If the source documents are primarily opinion pieces, creative writing, or conversational transcripts with few factual entities, the knowledge graph will be sparse and Graph RAG may not improve over naive RAG.

Decision Framework

flowchart TD
    START["Do you need multi-hop reasoning?"]
    START -->|No| NAIVE["Use Naive RAG"]
    START -->|Yes| GRAPH["Do you need graph analytics<br/>(communities, centrality, paths)?"]
    GRAPH -->|Yes| GRAPHDB["Use a Graph Database<br/>(Neo4j, ArangoDB)"]
    GRAPH -->|No| COMPLEX["Are queries mostly 2-4 hops?"]
    COMPLEX -->|Yes| COST["Do cost/latency matter?"]
    COMPLEX -->|"No (5+ hops)"| ITERATIVE["Consider IRCoT or<br/>Agentic RAG"]
    COST -->|Yes| VGRAG["Use Vector Graph RAG"]
    COST -->|No| EITHER["Vector Graph RAG or<br/>Iterative approaches both work"]

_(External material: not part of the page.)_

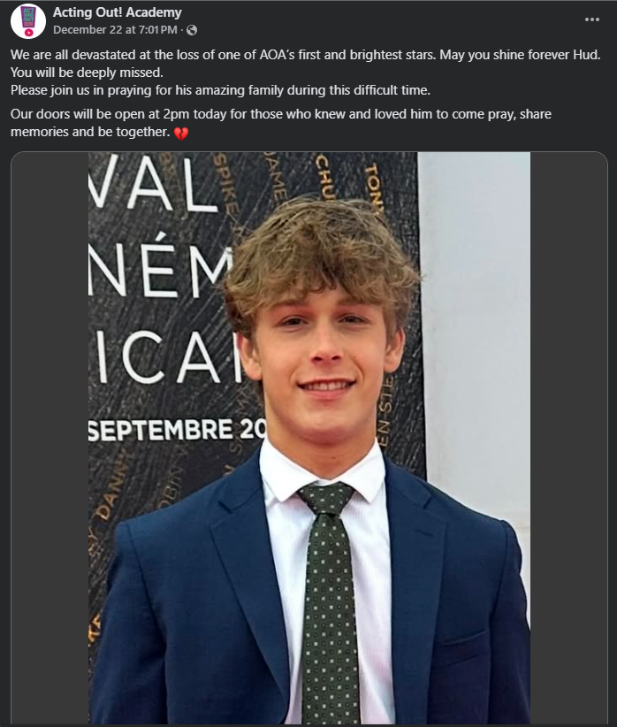
Task: Click the broken heart emoji
Action: point(181,133)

Summary of Design Decisions

Decision Choice Rationale
Storage backend Milvus only Eliminates graph DB operational overhead; Milvus Lite enables zero-config local development
Graph encoding Vectors + metadata Relations become searchable text; entity-relation links stored as ID arrays in metadata
Retrieval strategy Multi-way vector search Search entities and relations independently, then merge — captures more relevant candidates
Graph traversal Subgraph expansion via ID queries Metadata-based ID lookups in Milvus replace Cypher/Gremlin traversal
Reranking Single LLM pass High-quality candidates from vector search + expansion make iterative refinement unnecessary
Scalability Lazy-loaded subgraphs Fetch data on demand from Milvus; no need to load the full graph into memory
Eviction Vector similarity filtering When expansion produces too many candidates, filter by relevance before sending to LLM

These decisions collectively produce a system that is simple to deploy, fast to query, and competitive on standard benchmarks — while being transparent about the scenarios where alternative architectures may be a better fit.